No. It didn’t work like that.
This loquat tree was originally growing on a commercial property. It was a seedling tree struggling along in half-shade behind an aluminum business. My cousin and his wife were renting a doublewide in the back of the property.
He told me that the place was about to go into foreclosure and be seized by one of the many Great Big Evil Banks and that they were likely to clear out all the fruit trees when they took it. With that in mind, we did a plant rescue (one of many plant rescues I’ve participated in… I’m looking at you, JJ and Allen the Beekeeper), dug up a bunch of banana trees, then took a shot and pulling out the above loquat tree.
Unfortunately, the tree was a long stick, shooting way up into the branches of another tree… so I had to cut off the top. I probably took off over a third of the tree, then we started digging.
Holy moly… that was hard work. The ground was rocky and the taproot was enormous. After fighting with it for a while, we basically broke it off with about 2′ of taproot with almost no ball… to support 10′ of tree.
There’s no way this thing will live, I thought to myself.
That was two years ago. When I planted it, I put a hose at the base of the tree and let it run on a continuous trickle for at least a week, then watered it very regularly for months afterwards. It’s sat and hardly grown at all since then… at least above ground. My bet is that it spent two years developing a new root system before deciding to bloom this winter and set fruit.
I’m glad it lived… the fruit are very good, plus I just like the idea of saving a fruit tree that would otherwise have been either ignored or discarded.
Today’s takeaway: If you have a brown thumb – grow loquats! And if you don’t have it – pick up a copy of my book for more on super-easy gardening in Florida.
8 comments
Hey Dave,
I also have a loquat, and though it makes a million little fruit bulbs (and I mean a million), none of them ever grow to fruit really. Am I doing it wrong?
I hope you don't mind me making a suggestion that
some varieties are self infertile, such as Champagne.

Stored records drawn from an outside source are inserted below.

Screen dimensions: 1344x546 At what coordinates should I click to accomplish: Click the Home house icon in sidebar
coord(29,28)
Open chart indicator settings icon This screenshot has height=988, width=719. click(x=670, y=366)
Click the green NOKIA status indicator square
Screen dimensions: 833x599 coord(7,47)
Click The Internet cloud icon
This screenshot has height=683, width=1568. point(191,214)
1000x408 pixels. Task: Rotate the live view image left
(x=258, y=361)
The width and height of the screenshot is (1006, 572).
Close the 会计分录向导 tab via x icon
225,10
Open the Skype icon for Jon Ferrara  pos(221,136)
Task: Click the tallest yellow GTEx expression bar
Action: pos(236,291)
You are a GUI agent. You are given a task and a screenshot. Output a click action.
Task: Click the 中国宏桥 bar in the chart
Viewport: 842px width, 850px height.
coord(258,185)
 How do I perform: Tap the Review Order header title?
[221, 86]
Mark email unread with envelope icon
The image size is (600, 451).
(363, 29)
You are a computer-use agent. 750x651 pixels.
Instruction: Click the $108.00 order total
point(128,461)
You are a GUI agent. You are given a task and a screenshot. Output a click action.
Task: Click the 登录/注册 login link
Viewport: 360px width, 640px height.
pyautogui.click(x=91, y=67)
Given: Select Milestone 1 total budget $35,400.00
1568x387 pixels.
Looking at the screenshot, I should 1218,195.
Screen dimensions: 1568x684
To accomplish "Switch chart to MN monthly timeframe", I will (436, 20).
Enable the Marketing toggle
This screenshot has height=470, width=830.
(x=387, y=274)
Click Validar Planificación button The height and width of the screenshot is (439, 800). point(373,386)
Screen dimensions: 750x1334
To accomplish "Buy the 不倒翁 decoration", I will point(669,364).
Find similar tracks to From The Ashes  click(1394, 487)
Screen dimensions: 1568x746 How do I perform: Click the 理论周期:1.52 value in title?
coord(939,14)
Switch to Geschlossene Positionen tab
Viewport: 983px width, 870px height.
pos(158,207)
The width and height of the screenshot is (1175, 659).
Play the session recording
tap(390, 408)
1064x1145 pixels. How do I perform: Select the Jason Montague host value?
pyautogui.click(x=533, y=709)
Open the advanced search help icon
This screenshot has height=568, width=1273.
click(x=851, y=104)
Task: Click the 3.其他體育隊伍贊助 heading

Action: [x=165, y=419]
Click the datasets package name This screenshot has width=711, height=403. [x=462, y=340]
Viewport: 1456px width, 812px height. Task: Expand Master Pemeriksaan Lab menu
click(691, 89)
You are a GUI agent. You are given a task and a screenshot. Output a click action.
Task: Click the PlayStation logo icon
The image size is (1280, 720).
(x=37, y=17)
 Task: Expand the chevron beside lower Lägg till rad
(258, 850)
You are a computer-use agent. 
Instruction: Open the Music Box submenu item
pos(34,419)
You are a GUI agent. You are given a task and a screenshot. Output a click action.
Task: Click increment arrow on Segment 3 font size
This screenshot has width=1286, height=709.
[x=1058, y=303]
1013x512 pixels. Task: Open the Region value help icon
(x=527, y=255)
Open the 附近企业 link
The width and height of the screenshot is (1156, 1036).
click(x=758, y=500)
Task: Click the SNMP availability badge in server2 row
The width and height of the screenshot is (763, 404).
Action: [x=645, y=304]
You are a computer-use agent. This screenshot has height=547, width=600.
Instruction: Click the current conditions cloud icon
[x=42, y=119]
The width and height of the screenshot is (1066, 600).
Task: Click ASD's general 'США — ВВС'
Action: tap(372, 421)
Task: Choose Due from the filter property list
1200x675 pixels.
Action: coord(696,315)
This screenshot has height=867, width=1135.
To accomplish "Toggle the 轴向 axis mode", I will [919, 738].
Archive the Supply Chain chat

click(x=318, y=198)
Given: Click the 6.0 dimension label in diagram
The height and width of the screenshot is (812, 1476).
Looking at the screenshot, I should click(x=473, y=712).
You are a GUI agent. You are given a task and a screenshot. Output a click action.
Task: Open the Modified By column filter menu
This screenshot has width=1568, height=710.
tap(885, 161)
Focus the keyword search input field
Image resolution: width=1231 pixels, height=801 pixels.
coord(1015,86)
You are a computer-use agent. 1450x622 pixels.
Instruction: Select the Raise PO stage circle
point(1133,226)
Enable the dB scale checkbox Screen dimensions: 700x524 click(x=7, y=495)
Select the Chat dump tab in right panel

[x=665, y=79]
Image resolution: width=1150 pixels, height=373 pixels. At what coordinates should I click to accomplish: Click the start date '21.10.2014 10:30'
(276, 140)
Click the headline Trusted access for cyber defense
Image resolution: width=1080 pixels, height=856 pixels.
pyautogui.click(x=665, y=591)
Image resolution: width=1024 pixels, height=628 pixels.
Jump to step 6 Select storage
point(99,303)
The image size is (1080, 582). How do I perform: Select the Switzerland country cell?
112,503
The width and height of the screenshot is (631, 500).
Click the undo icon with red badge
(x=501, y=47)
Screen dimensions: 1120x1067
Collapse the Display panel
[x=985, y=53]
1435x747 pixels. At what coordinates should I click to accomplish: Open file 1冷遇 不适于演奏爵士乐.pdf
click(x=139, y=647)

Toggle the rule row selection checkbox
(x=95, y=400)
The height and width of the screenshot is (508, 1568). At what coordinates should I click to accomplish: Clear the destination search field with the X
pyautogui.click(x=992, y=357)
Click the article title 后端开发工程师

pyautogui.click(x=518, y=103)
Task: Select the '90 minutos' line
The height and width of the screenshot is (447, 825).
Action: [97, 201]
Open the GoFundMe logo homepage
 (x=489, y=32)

https://www.hort.purdue.edu/newcrop/morton/loquat.html
Might possibly be the reason.
Good possibility. I've never seen a loquat do that before.
Your fruit in the stomach from a formerly sadly neglected orphan tree is what happens when you give it tender loving care. Ain't it worth it?
Loquats sure are nice trees.
I did something similar to you –
I found a wild seedling growing in my backyard and
transplanted it to a better place.
Not as much work as your tree transplant though.
I am thinking about buying a named variety now, as well.
And maybe trying some grafting.
There is some good info, from UF on varieties in the Florida area here:
http://edis.ifas.ufl.edu/mg050#TABLE_4
They say:
"The Tropical Research and Education Center has budwood available for nurseries to use in propagation of 14 varieties of loquat."
You might be able to get some good varieties very cheaply from them, if you could graft them.
Very cool info – thank you.
As a bonus, I've been told that loquats are one of the easiest fruit trees to graft.
I air layered a loquat tree from the neighbors yard. It is now 4 years old and 15′ tall. Bushy, healthy and gorgeous. While the neighbors tree has tons of fruit, my clone remains fruitless. It was set in native soil with plenty of compost and has a layer of compost then mulch surrounding it. Why no fruit? Too much pampering?
It should fruit soon – just wait. I’ve never seen one fail to fruit forever. Give it another year or two.